It's been 3 months since I started training as a clean-up/In-between artist and I'm having a lot of fun with it. After the training a month ago I'm dying to start to put into action what I've learned during the training. When I finally started I'm so thrilled and I told myself that this would finally be the first step in fulfilling my childhood dream into reality - becoming a comic artist or animator. I just want to draw and want to share it to all. It's not that far anymore.
During the first week I've realized how hard the field that I'm trying to be a part of. How every minute counts. How you spend your time and effort will surely be felt when you finally receive how much you earned. You will truly value every Peso that you receive during the week ends when you finally take hold of your pay. How you avoid your favorite food and comic book just to have something to buy for your basic necessities. And how you come to realized how you are able to give respect to the people who've been working in the said field for the very long time. It's not that easy.

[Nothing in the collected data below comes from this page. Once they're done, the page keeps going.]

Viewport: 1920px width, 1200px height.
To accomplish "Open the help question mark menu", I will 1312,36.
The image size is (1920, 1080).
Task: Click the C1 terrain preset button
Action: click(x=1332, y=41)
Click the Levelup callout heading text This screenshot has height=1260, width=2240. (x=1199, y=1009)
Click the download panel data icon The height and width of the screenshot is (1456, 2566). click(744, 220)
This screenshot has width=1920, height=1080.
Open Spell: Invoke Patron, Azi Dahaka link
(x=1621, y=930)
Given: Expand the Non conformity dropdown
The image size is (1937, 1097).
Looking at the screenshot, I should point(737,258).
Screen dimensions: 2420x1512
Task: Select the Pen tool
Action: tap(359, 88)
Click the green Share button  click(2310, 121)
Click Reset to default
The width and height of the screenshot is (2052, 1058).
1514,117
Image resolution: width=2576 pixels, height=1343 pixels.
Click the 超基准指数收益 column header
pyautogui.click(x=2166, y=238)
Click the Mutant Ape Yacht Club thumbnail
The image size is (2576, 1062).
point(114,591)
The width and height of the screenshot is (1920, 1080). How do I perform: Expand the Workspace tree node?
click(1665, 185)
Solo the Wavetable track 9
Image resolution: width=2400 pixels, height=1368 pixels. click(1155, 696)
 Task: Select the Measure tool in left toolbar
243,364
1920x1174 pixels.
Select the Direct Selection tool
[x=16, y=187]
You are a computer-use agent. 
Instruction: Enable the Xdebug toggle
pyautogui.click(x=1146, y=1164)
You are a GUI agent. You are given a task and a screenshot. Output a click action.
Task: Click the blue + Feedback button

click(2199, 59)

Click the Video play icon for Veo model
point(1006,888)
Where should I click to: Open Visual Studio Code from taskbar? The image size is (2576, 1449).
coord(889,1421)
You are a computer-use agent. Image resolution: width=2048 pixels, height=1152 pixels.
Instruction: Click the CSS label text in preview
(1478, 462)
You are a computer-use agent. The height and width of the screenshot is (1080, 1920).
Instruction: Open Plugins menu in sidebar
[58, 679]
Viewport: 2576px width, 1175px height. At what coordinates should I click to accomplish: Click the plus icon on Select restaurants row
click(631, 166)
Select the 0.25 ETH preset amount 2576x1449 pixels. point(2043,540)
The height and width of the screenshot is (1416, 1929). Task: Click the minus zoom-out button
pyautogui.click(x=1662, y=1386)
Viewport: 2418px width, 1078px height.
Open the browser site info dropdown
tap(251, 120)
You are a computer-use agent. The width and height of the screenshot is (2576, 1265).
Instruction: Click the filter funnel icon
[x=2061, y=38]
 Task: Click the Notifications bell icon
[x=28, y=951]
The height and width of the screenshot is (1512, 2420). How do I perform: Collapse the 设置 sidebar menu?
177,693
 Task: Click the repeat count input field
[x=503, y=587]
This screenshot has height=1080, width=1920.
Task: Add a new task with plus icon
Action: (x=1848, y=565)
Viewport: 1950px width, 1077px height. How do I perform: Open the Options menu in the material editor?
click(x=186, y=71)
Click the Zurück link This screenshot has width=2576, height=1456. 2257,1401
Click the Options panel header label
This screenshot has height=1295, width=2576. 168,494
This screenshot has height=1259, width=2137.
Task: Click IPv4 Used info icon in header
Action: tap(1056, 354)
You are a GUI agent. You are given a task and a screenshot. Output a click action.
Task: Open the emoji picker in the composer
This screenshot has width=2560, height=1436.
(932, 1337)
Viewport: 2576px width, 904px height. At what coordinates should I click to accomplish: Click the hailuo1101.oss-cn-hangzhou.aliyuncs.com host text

Despite all the hardship I still enjoyed it. I'm happy just to sit there w/ my pencil and pen drawing all day. I am able to smile from the "out-of-the-blue" side comments of my peers and how we all felt the same with our chosen field. And how we became "very" nervous when "Lizzie" passes by carrying lots of folders to be "fixed-up" by artists who made errors in there drawings. And the endless chats that we exchange when the day ends during our long walk from our office to the Crossing where we part ways. But happiness is not enough to live life, we still need to eat and pay our obligations.
A lot of us in the studio are just starting out and we do our best and exert our efforts to be able to draw as much as we can in a day to receive a much higher pay when the week ends. I'm not complaining though, I'm just merely sharing my experiences in case you get me wrong. In fact, since I started working, this is the only job that I get so excited to go to work. The thing that I look forward to. I've never been so happy but it's difficult and I'm trying "hard" to cope up.
People say that you really can't have it all or it's hard to have it all. You get high pay but you're not happy. You're happy yet you become hungry. Even if that I'm happy being there in the industry but when I look at how much money I left in my savings, I think twice. It's hard to let go of your dreams in exchange of better living. Truly I sacrifice all my high paying jobs to follow the path to my dream. With so much more in stake how am I going to last. Will I ever get there in the end or choose another path that would somehow help me survive and be able to help my family have a better life. Only time will unfold the outcome.